━━━━━ Source data
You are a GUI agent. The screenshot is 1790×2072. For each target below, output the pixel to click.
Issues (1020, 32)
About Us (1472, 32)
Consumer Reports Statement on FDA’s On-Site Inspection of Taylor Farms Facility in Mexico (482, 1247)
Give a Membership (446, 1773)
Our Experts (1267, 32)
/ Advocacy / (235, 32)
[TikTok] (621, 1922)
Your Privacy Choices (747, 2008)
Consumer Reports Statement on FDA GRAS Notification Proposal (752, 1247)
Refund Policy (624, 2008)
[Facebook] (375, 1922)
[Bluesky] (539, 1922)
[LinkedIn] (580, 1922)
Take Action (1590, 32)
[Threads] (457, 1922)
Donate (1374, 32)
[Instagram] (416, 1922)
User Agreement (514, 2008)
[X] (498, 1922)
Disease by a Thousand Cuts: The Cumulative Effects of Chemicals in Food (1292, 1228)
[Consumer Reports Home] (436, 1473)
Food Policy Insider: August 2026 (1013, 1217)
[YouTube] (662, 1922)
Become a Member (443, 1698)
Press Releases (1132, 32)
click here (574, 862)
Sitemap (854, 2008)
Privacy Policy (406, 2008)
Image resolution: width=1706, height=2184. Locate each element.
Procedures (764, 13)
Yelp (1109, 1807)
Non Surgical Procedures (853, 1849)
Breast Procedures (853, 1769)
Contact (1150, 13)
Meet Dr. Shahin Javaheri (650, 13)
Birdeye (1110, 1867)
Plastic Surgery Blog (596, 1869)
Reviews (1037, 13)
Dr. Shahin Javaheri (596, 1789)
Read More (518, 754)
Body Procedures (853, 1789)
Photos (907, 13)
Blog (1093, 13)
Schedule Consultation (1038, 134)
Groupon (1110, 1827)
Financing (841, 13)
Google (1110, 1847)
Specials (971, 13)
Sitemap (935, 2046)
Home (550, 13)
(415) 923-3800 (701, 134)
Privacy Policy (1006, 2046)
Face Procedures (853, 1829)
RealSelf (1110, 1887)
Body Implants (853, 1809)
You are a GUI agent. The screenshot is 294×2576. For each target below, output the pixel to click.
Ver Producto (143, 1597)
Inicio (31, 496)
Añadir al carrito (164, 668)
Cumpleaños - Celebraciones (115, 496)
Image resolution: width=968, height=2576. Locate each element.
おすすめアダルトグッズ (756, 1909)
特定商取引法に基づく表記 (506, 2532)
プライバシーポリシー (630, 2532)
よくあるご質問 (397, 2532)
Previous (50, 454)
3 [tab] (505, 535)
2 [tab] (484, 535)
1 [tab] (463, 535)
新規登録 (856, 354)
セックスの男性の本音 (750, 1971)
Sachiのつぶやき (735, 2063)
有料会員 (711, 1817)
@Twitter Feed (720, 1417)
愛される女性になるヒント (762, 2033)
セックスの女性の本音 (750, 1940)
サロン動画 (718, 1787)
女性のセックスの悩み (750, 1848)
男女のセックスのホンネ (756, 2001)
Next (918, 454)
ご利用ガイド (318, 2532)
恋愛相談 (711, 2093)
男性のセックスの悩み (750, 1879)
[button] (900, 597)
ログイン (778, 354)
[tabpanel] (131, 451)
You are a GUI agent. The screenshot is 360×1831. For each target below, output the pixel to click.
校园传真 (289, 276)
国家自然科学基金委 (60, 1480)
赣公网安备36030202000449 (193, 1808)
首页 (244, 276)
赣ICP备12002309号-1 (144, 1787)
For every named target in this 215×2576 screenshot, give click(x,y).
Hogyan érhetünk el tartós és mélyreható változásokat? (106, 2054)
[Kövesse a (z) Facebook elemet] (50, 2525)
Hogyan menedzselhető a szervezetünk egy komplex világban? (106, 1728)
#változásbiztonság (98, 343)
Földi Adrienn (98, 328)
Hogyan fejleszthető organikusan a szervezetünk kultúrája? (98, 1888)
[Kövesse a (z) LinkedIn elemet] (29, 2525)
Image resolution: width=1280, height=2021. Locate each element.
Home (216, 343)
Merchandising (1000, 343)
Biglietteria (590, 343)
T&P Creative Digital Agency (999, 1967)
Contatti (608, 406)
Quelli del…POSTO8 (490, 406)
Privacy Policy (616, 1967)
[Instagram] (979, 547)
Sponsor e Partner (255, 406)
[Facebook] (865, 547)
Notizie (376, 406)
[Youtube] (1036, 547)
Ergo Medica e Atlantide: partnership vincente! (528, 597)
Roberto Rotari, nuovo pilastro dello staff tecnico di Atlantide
━━━━━━━━━━
#### Your goal
Please go through the data above and copy every line that has the word "Procedures".

#### Written solution
Procedures (764, 13)
Non Surgical Procedures (853, 1849)
Breast Procedures (853, 1769)
Body Procedures (853, 1789)
Face Procedures (853, 1829)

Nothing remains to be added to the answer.